**Stated problem:** Print every line of the listing below verbatim, changing nothing.

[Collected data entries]

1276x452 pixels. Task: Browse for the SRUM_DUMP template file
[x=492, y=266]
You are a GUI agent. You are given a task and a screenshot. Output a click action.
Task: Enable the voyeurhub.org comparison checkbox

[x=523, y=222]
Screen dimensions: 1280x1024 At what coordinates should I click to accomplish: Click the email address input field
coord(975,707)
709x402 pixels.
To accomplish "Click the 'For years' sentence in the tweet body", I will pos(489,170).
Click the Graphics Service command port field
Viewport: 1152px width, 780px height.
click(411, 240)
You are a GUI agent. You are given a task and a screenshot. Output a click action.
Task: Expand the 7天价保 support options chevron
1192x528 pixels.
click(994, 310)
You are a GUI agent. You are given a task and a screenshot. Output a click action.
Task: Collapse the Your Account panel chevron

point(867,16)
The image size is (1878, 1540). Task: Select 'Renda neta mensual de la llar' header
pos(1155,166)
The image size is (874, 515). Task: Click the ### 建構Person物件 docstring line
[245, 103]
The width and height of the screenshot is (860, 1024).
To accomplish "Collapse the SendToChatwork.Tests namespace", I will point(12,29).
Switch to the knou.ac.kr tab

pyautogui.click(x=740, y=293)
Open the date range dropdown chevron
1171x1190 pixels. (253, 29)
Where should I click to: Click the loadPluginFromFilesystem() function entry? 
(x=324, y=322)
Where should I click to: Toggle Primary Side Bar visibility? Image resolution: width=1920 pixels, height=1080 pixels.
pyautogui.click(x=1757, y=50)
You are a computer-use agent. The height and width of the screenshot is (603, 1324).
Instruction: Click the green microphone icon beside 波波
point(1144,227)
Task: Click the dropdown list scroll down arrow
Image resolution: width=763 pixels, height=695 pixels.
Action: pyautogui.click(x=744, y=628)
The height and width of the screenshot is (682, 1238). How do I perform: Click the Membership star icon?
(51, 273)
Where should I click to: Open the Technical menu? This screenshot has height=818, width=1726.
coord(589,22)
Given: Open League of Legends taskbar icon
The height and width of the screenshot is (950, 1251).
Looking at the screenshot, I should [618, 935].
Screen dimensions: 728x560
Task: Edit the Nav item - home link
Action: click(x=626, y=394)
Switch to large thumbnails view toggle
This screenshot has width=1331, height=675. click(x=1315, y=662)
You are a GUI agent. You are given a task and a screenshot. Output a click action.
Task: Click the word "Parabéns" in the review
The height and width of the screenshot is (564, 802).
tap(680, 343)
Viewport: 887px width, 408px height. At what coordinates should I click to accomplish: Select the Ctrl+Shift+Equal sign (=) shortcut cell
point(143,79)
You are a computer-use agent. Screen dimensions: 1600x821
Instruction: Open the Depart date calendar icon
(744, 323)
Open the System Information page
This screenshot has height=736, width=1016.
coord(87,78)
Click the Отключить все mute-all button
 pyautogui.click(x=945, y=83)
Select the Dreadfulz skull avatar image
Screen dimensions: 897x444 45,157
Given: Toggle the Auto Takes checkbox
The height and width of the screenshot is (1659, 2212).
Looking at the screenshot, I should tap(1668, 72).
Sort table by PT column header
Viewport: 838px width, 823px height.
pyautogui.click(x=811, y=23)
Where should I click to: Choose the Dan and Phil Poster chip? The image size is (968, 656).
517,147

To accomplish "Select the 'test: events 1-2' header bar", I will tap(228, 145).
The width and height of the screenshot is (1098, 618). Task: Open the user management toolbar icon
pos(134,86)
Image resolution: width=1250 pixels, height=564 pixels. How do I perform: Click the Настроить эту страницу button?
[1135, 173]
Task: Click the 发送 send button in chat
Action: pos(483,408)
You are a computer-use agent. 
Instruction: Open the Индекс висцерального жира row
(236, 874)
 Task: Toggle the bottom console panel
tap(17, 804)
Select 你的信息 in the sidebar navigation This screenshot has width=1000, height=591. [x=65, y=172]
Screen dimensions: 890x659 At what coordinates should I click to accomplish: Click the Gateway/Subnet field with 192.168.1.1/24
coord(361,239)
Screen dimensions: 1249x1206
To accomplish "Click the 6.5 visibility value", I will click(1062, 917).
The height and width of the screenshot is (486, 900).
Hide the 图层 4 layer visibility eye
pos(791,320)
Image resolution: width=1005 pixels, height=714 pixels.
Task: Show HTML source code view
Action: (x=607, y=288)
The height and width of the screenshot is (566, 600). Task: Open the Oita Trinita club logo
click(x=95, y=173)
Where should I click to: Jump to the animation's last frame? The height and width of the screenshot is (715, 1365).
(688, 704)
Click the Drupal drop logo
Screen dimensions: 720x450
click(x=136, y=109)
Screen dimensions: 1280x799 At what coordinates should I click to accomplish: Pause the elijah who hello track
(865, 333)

**Reply to the task:**
1276x452 pixels. Task: Browse for the SRUM_DUMP template file
[x=492, y=266]
You are a GUI agent. You are given a task and a screenshot. Output a click action.
Task: Enable the voyeurhub.org comparison checkbox

[x=523, y=222]
Screen dimensions: 1280x1024 At what coordinates should I click to accomplish: Click the email address input field
coord(975,707)
709x402 pixels.
To accomplish "Click the 'For years' sentence in the tweet body", I will pos(489,170).
Click the Graphics Service command port field
Viewport: 1152px width, 780px height.
click(411, 240)
You are a GUI agent. You are given a task and a screenshot. Output a click action.
Task: Expand the 7天价保 support options chevron
1192x528 pixels.
click(994, 310)
You are a GUI agent. You are given a task and a screenshot. Output a click action.
Task: Collapse the Your Account panel chevron

point(867,16)
The image size is (1878, 1540). Task: Select 'Renda neta mensual de la llar' header
pos(1155,166)
The image size is (874, 515). Task: Click the ### 建構Person物件 docstring line
[245, 103]
The width and height of the screenshot is (860, 1024).
To accomplish "Collapse the SendToChatwork.Tests namespace", I will point(12,29).
Switch to the knou.ac.kr tab

pyautogui.click(x=740, y=293)
Open the date range dropdown chevron
1171x1190 pixels. (253, 29)
Where should I click to: Click the loadPluginFromFilesystem() function entry? 
(x=324, y=322)
Where should I click to: Toggle Primary Side Bar visibility? Image resolution: width=1920 pixels, height=1080 pixels.
pyautogui.click(x=1757, y=50)
You are a computer-use agent. The height and width of the screenshot is (603, 1324).
Instruction: Click the green microphone icon beside 波波
point(1144,227)
Task: Click the dropdown list scroll down arrow
Image resolution: width=763 pixels, height=695 pixels.
Action: pyautogui.click(x=744, y=628)
The height and width of the screenshot is (682, 1238). How do I perform: Click the Membership star icon?
(51, 273)
Where should I click to: Open the Technical menu? This screenshot has height=818, width=1726.
coord(589,22)
Given: Open League of Legends taskbar icon
The height and width of the screenshot is (950, 1251).
Looking at the screenshot, I should [618, 935].
Screen dimensions: 728x560
Task: Edit the Nav item - home link
Action: click(x=626, y=394)
Switch to large thumbnails view toggle
This screenshot has width=1331, height=675. click(x=1315, y=662)
You are a GUI agent. You are given a task and a screenshot. Output a click action.
Task: Click the word "Parabéns" in the review
The height and width of the screenshot is (564, 802).
tap(680, 343)
Viewport: 887px width, 408px height. At what coordinates should I click to accomplish: Select the Ctrl+Shift+Equal sign (=) shortcut cell
point(143,79)
You are a computer-use agent. Screen dimensions: 1600x821
Instruction: Open the Depart date calendar icon
(744, 323)
Open the System Information page
This screenshot has height=736, width=1016.
coord(87,78)
Click the Отключить все mute-all button
 pyautogui.click(x=945, y=83)
Select the Dreadfulz skull avatar image
Screen dimensions: 897x444 45,157
Given: Toggle the Auto Takes checkbox
The height and width of the screenshot is (1659, 2212).
Looking at the screenshot, I should tap(1668, 72).
Sort table by PT column header
Viewport: 838px width, 823px height.
pyautogui.click(x=811, y=23)
Where should I click to: Choose the Dan and Phil Poster chip? The image size is (968, 656).
517,147

To accomplish "Select the 'test: events 1-2' header bar", I will tap(228, 145).
The width and height of the screenshot is (1098, 618). Task: Open the user management toolbar icon
pos(134,86)
Image resolution: width=1250 pixels, height=564 pixels. How do I perform: Click the Настроить эту страницу button?
[1135, 173]
Task: Click the 发送 send button in chat
Action: pos(483,408)
You are a computer-use agent. 
Instruction: Open the Индекс висцерального жира row
(236, 874)
 Task: Toggle the bottom console panel
tap(17, 804)
Select 你的信息 in the sidebar navigation This screenshot has width=1000, height=591. [x=65, y=172]
Screen dimensions: 890x659 At what coordinates should I click to accomplish: Click the Gateway/Subnet field with 192.168.1.1/24
coord(361,239)
Screen dimensions: 1249x1206
To accomplish "Click the 6.5 visibility value", I will click(1062, 917).
The height and width of the screenshot is (486, 900).
Hide the 图层 4 layer visibility eye
pos(791,320)
Image resolution: width=1005 pixels, height=714 pixels.
Task: Show HTML source code view
Action: (x=607, y=288)
The height and width of the screenshot is (566, 600). Task: Open the Oita Trinita club logo
click(x=95, y=173)
Where should I click to: Jump to the animation's last frame? The height and width of the screenshot is (715, 1365).
(688, 704)
Click the Drupal drop logo
Screen dimensions: 720x450
click(x=136, y=109)
Screen dimensions: 1280x799 At what coordinates should I click to accomplish: Pause the elijah who hello track
(865, 333)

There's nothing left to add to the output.